WHAT IS EXPECTED
Rewrite the lines from the line with "You are a GUI" to the line with "Image resolution: width=600", substituting "12 articles" for "6 articles" and changing nothing else.

Excerpts from a dataset
━━━━━━━━━━━━━━━━━━━━
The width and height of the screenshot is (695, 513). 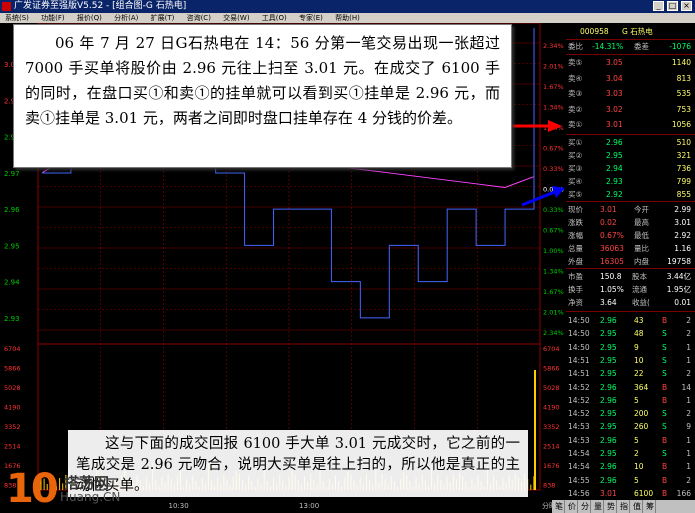 What do you see at coordinates (614, 142) in the screenshot?
I see `bid-price: 2.96` at bounding box center [614, 142].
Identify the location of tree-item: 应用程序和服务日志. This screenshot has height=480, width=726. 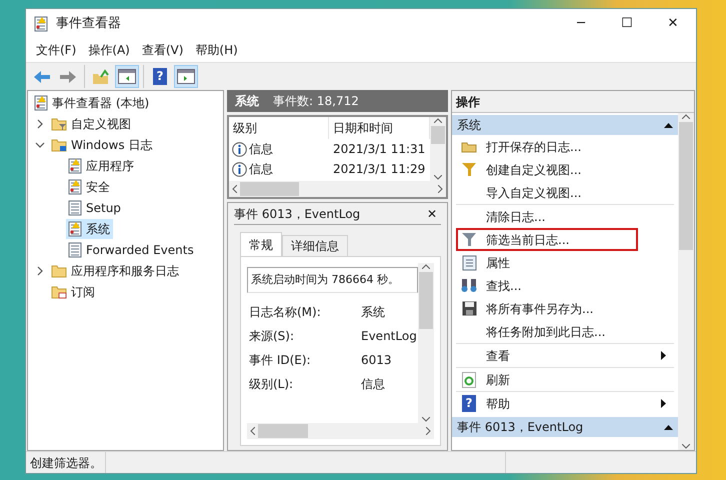
(115, 271).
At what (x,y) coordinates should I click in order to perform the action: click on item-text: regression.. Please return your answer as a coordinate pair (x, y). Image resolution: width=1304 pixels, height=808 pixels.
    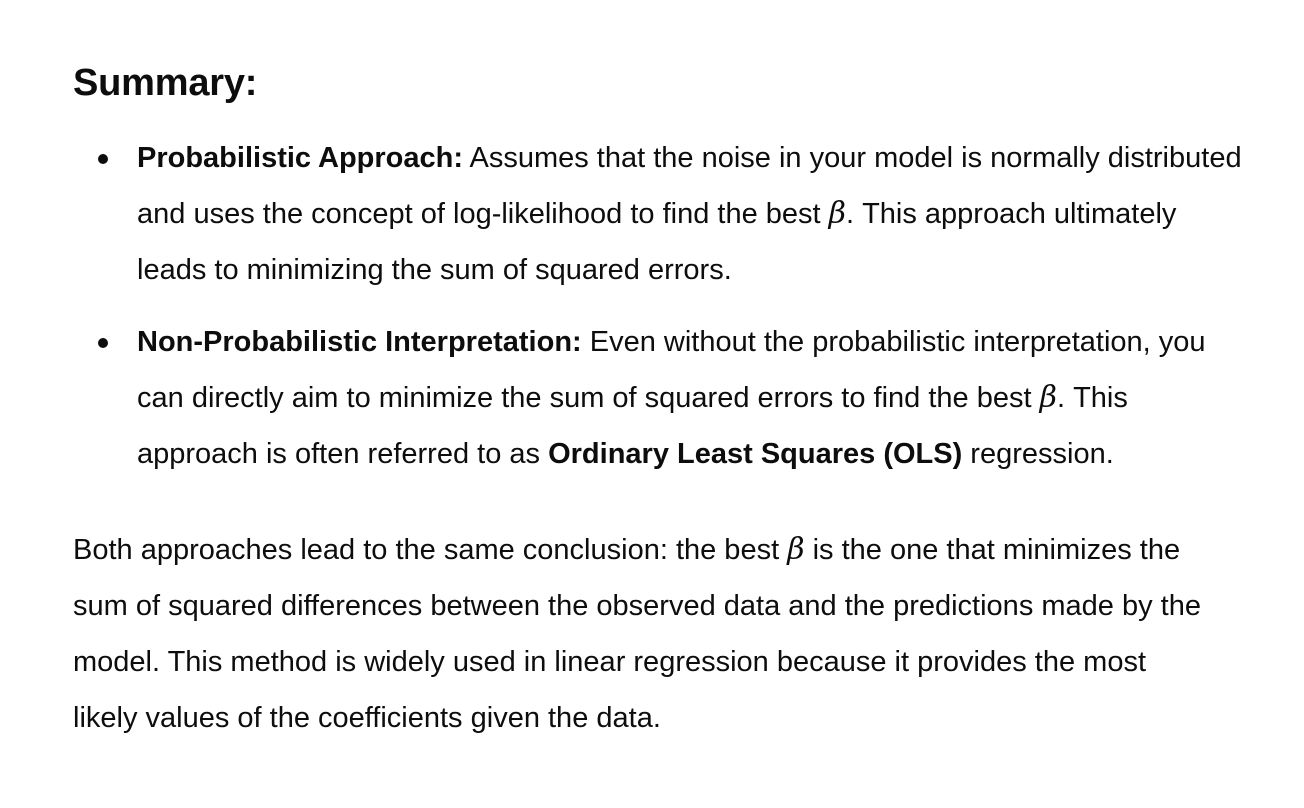
    Looking at the image, I should click on (1038, 454).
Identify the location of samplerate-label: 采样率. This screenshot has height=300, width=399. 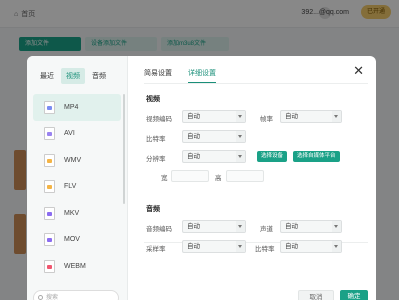
(156, 250).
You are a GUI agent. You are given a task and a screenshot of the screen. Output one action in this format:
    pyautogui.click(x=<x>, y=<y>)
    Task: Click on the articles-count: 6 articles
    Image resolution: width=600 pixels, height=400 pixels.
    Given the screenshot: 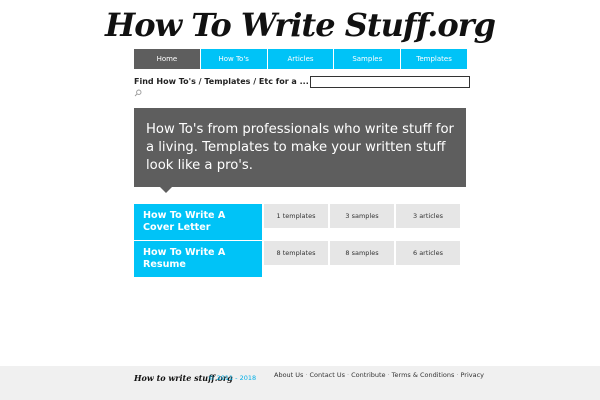 What is the action you would take?
    pyautogui.click(x=428, y=253)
━━━━━━━━━━━━━━━━━━━━
TASK ANSWER
You are a GUI agent. You are given a task and a screenshot of the screen. Output one action in this format:
    pyautogui.click(x=<x>, y=<y>)
    Task: Click on the articles-count: 12 articles
    Image resolution: width=600 pixels, height=400 pixels.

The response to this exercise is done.